J. psicanal. vol.49 no.91 São Paulo dic. 2016

 

RESENHAS

 

Orientação profissional Coleção Clínica Psicanalítica

 

 

Sandra M. M. Loureiro

Psicóloga pela PUC-SP, mestre pelo Departamento de Psicologia da Aprendizagem do Instituto de Psicologia da USP, especialista em Orientação Profissional pelo Instituto Sedes Sapientiae, professora dos cursos de graduação e pós-graduação em Administração da PUC-SP, orientadora profissional e de carreira da "Colméia Instituição a Serviço da Juventude", São Paulo. sandra.loureiro@gmail.com

 

 

 

Autora: Maria Stella Sampaio Leite Flávio Carvalho Ferraz (Org.)
Editora: Casa do Psicólogo, São Paulo, 2015
Resenhado por: Sandra M. M. Loureiro, São Paulo

Orientação profissional é a obra de estreia de Maria Stella Sampaio Leite.
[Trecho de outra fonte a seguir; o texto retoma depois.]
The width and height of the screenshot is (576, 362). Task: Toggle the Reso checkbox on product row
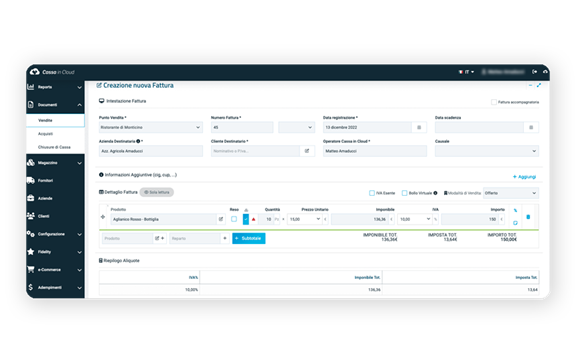[x=234, y=219]
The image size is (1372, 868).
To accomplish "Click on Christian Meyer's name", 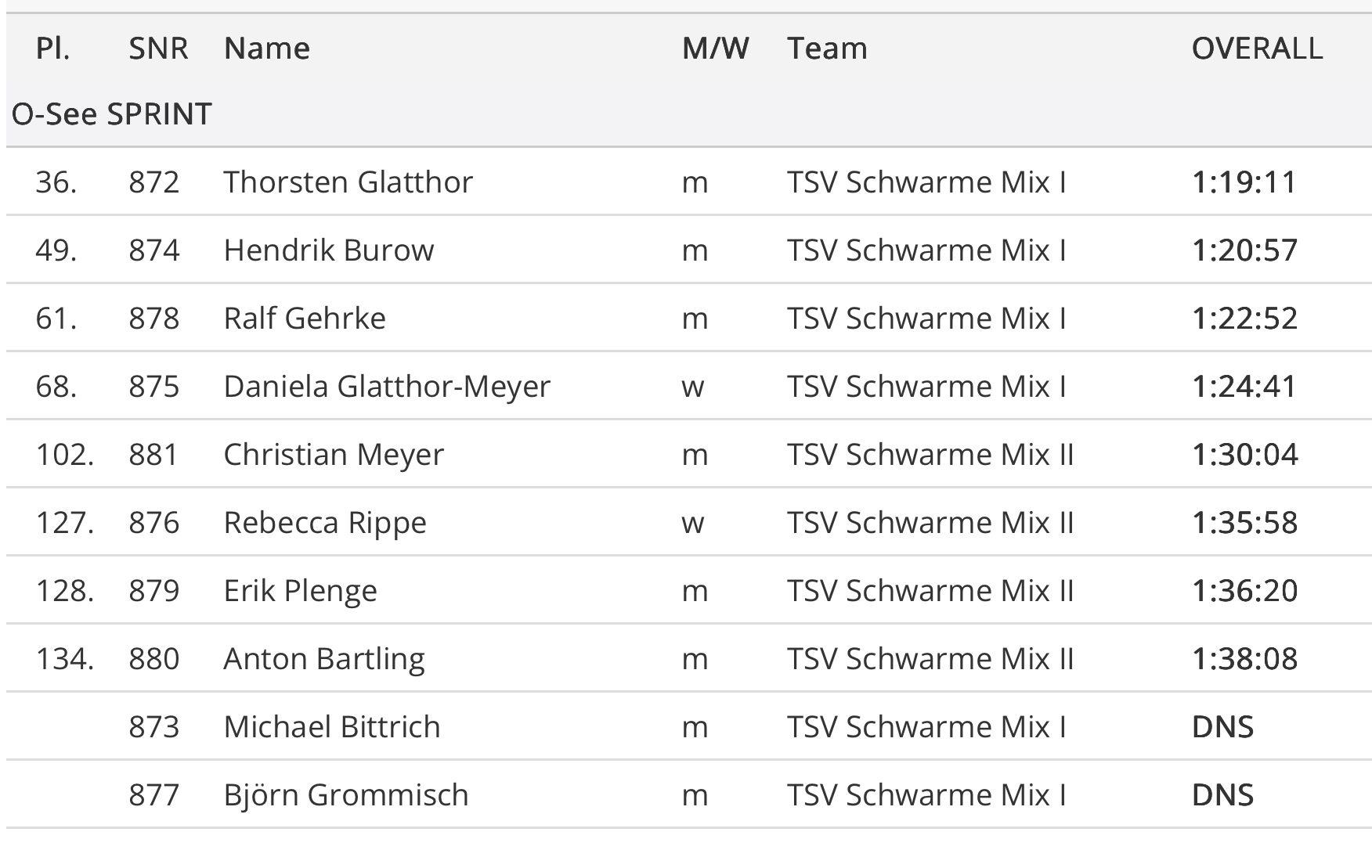I will [x=334, y=455].
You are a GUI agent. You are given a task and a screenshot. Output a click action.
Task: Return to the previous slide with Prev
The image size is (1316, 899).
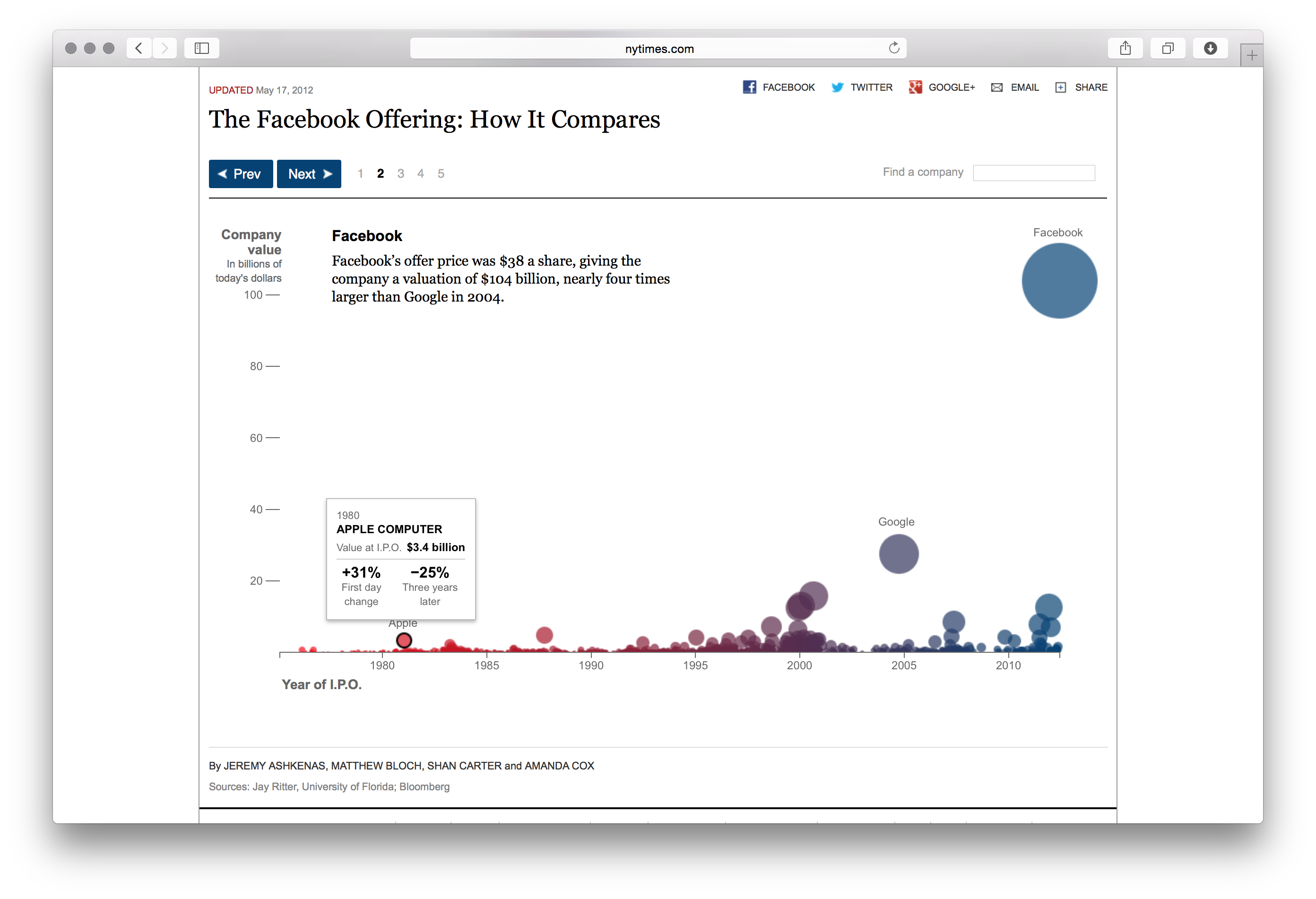point(241,174)
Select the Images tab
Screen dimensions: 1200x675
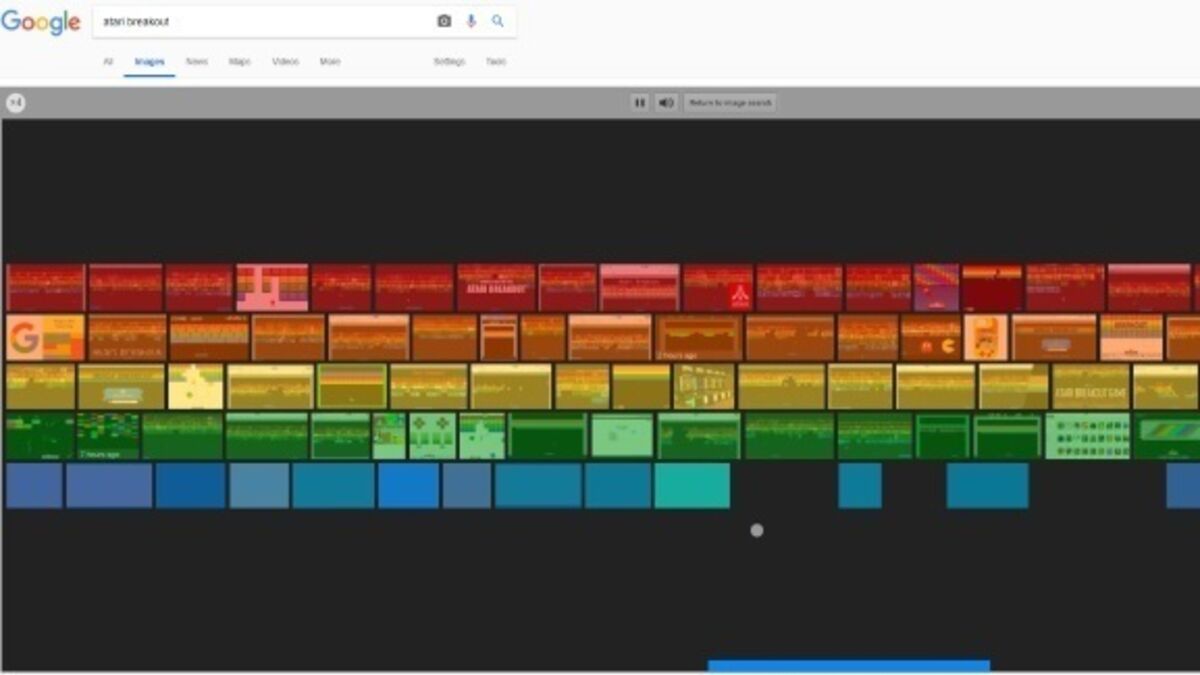(150, 62)
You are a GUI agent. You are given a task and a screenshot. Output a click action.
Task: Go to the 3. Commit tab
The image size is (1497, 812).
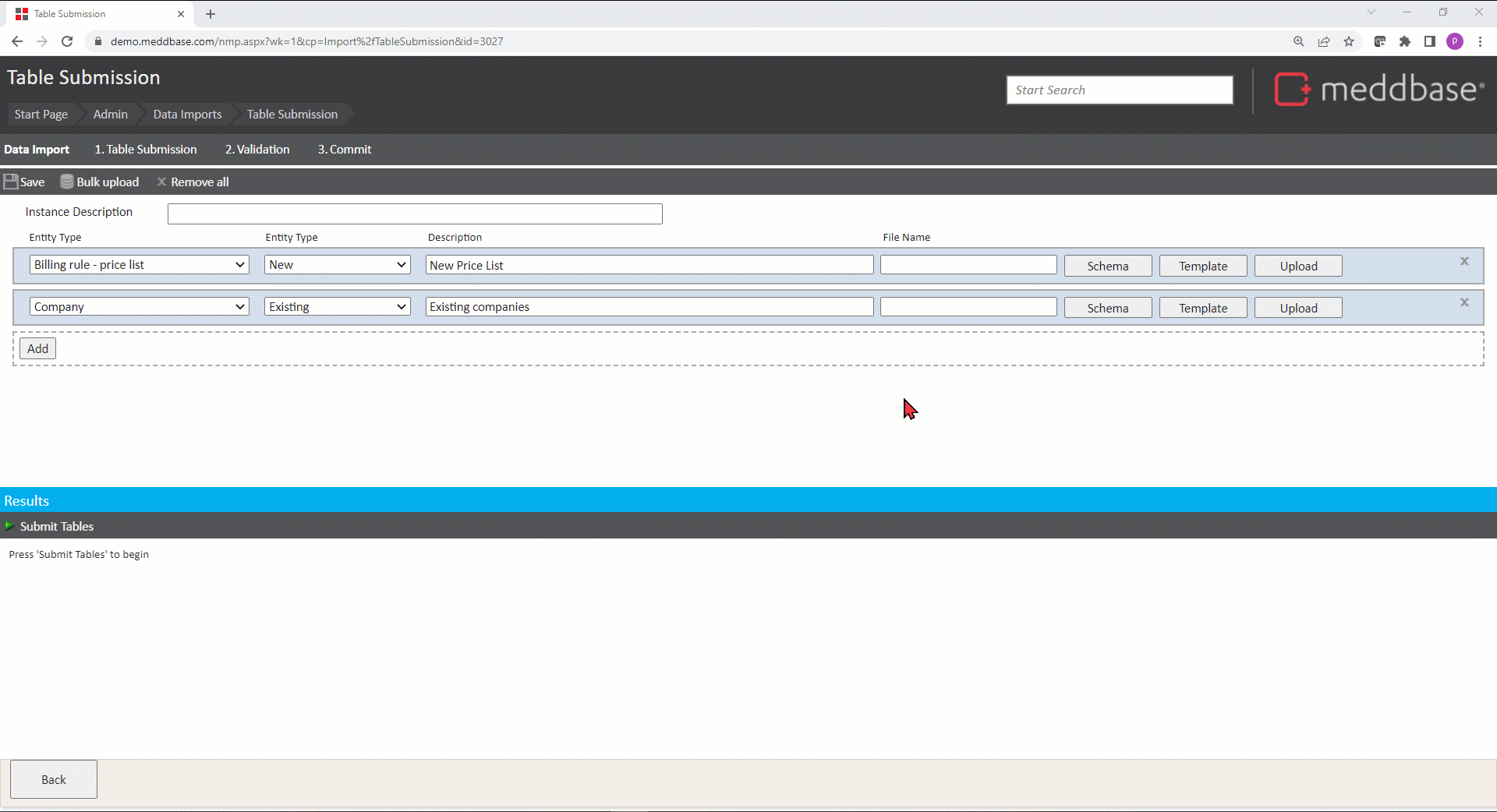(344, 150)
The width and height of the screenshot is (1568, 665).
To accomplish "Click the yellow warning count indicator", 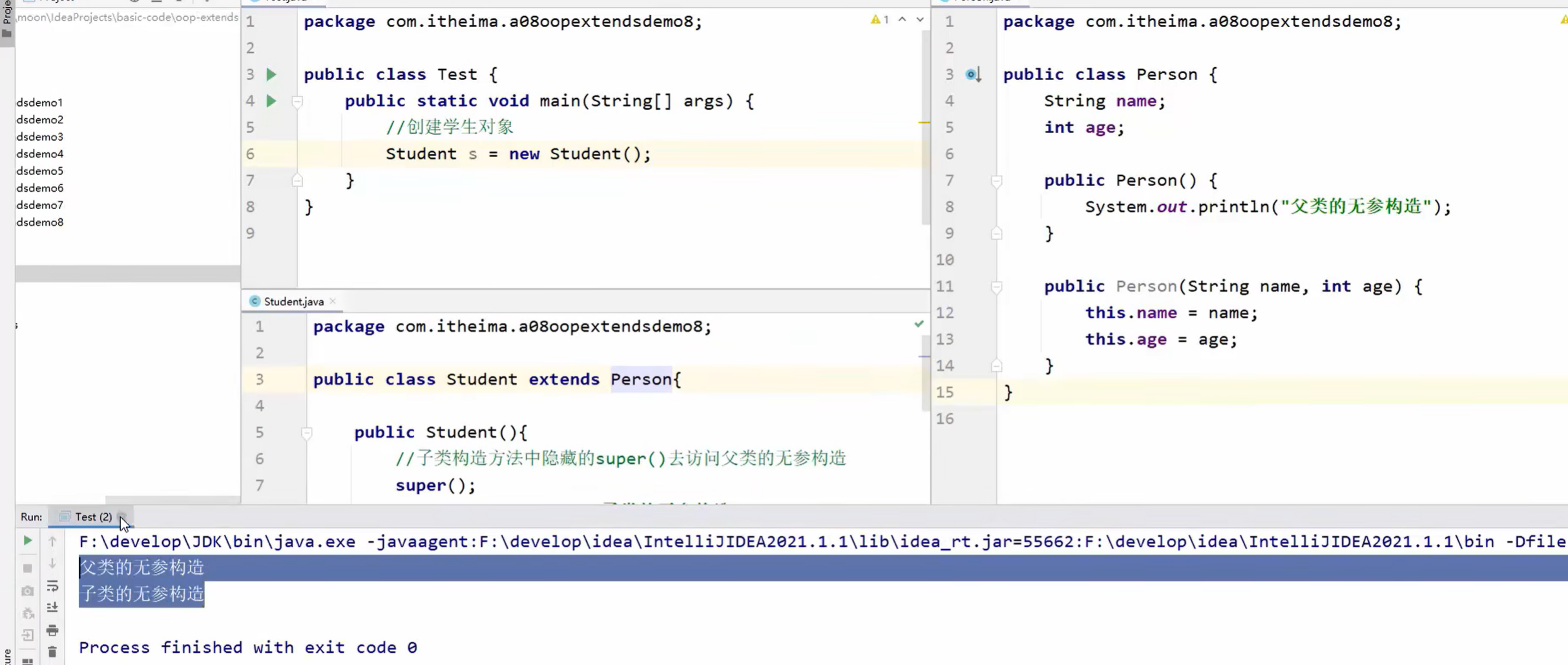I will (880, 19).
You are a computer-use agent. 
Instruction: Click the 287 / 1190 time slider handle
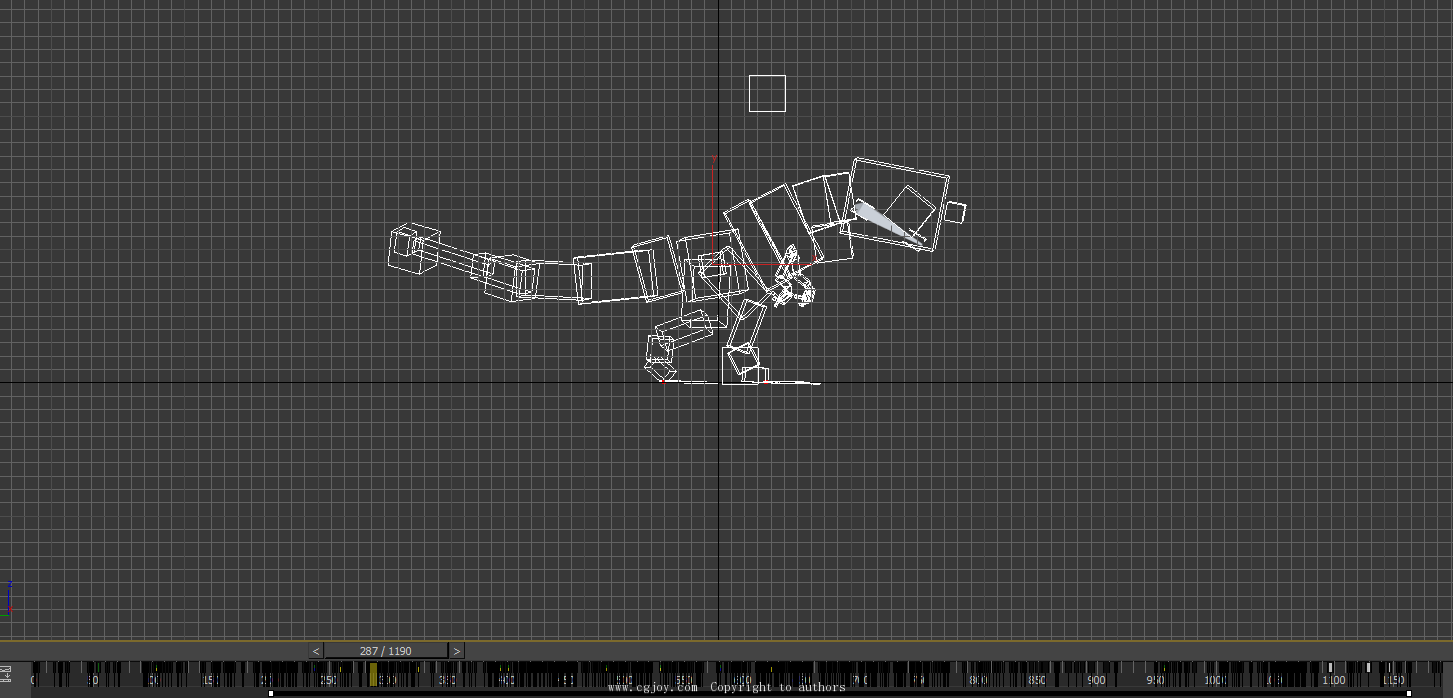point(385,651)
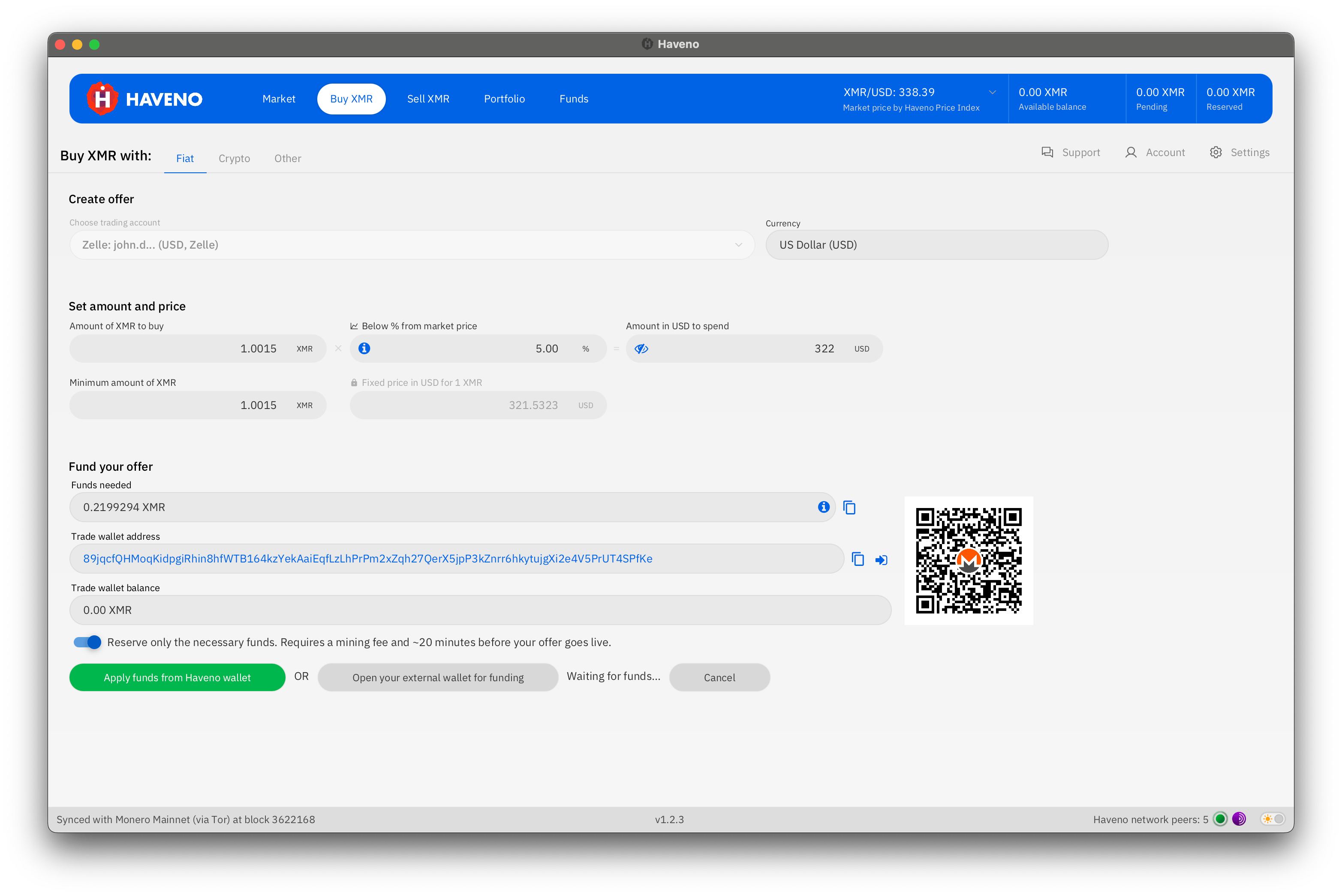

O livro faz parte da Coleção Clínica Psicanalítica, dirigida por Flávio Carvalho Ferraz. Foi a convite de Flávio que Stella decidiu empreender o desafio de escrever sobre esse tema, nada comum nos horizontes clássicos da psicanálise.

Psicóloga pela PUC-SP e psicanalista pelo Instituto Sedes Sapientiae e a Sociedade Brasileira de Psicanálise de São Paulo, da qual é membro, Stella descortina nessa obra um panorama teórico e prático da orientação profissional, sob o prisma de sua experiência de quase três décadas como orientadora e psicanalista.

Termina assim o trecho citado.